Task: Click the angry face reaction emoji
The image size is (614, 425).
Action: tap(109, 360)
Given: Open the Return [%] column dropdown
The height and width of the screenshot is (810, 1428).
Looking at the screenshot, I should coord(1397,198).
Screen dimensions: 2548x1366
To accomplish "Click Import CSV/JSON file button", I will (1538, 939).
---
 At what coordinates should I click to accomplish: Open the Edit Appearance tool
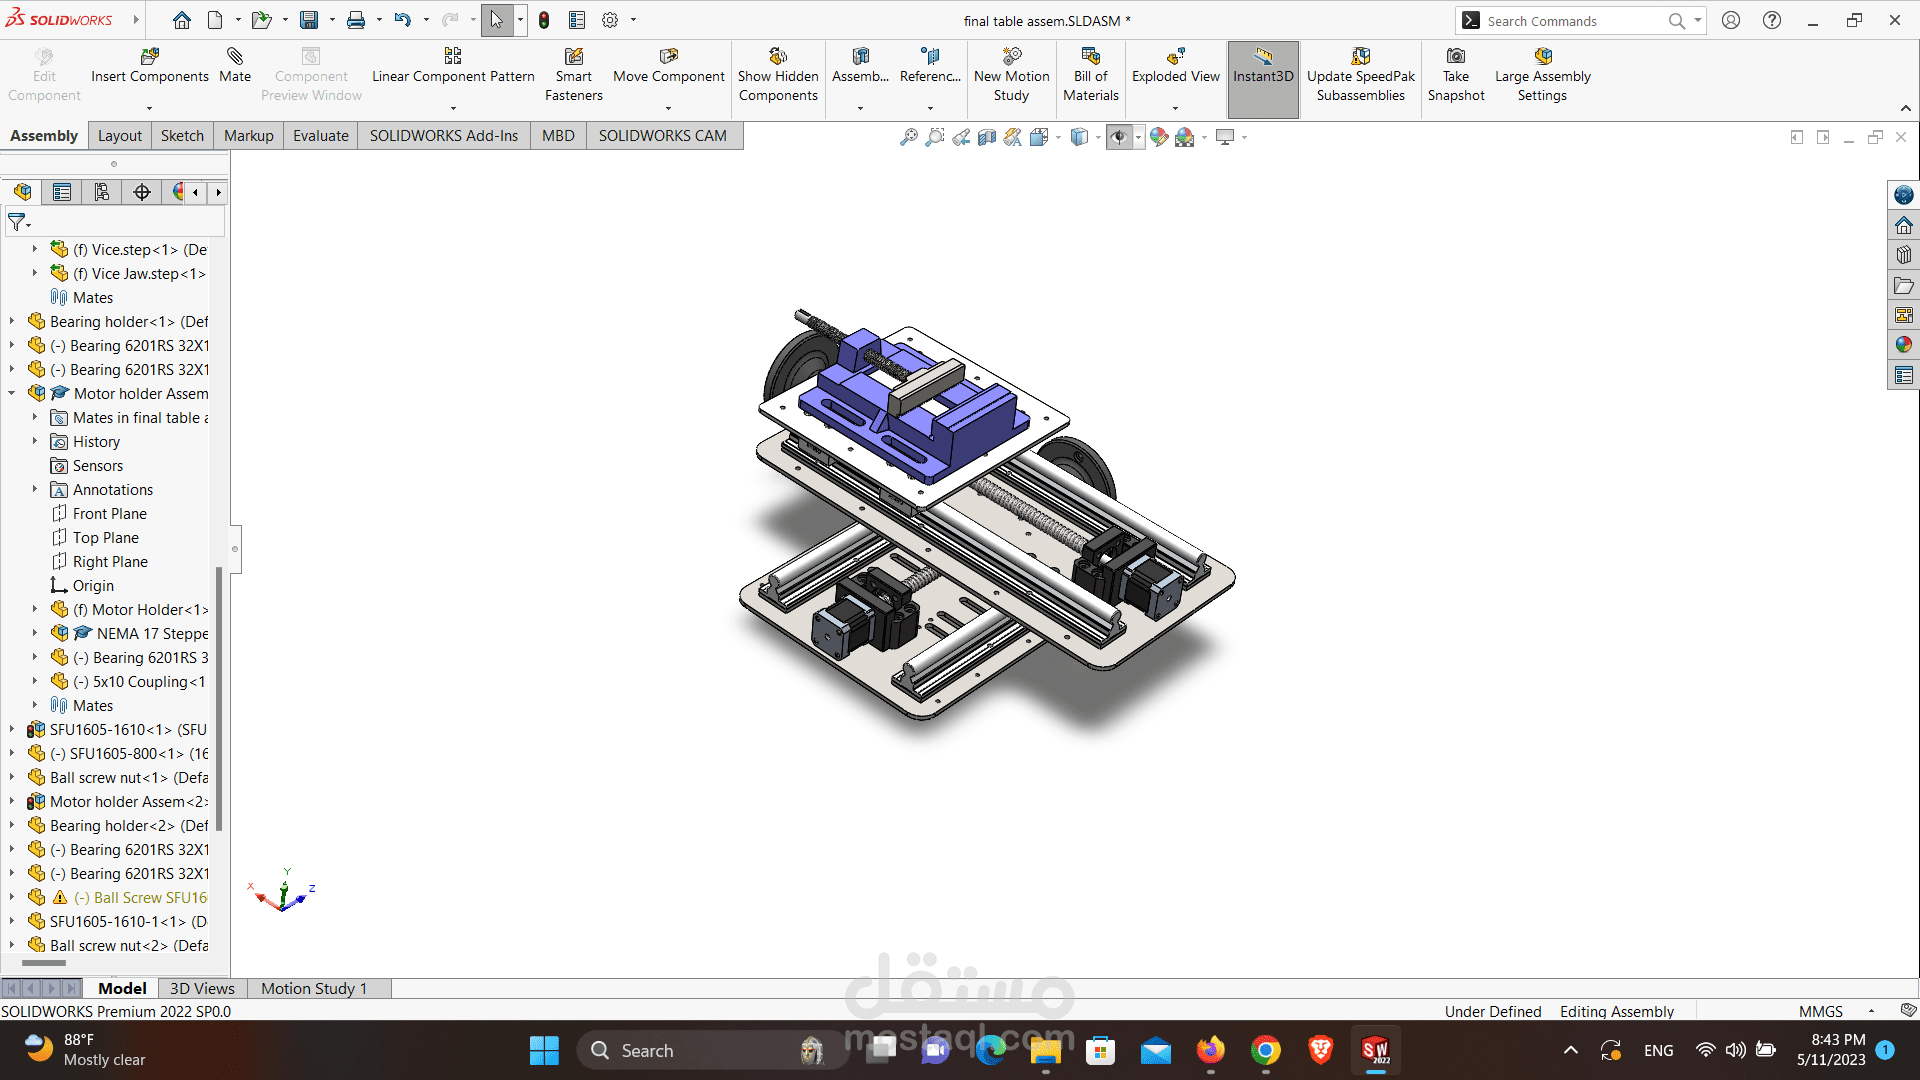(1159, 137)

_GIVEN REQUEST_. Arrange the data as a JSON list of strings, one string per line and with blank lines left out, starting at the line containing "At what coordinates" and ending at the line containing "(1159, 137)", both lines included. Leave the pictures out of the answer.

_SOLVED PROBLEM_.
[
  " At what coordinates should I click to accomplish: Open the Edit Appearance tool",
  "(1159, 137)"
]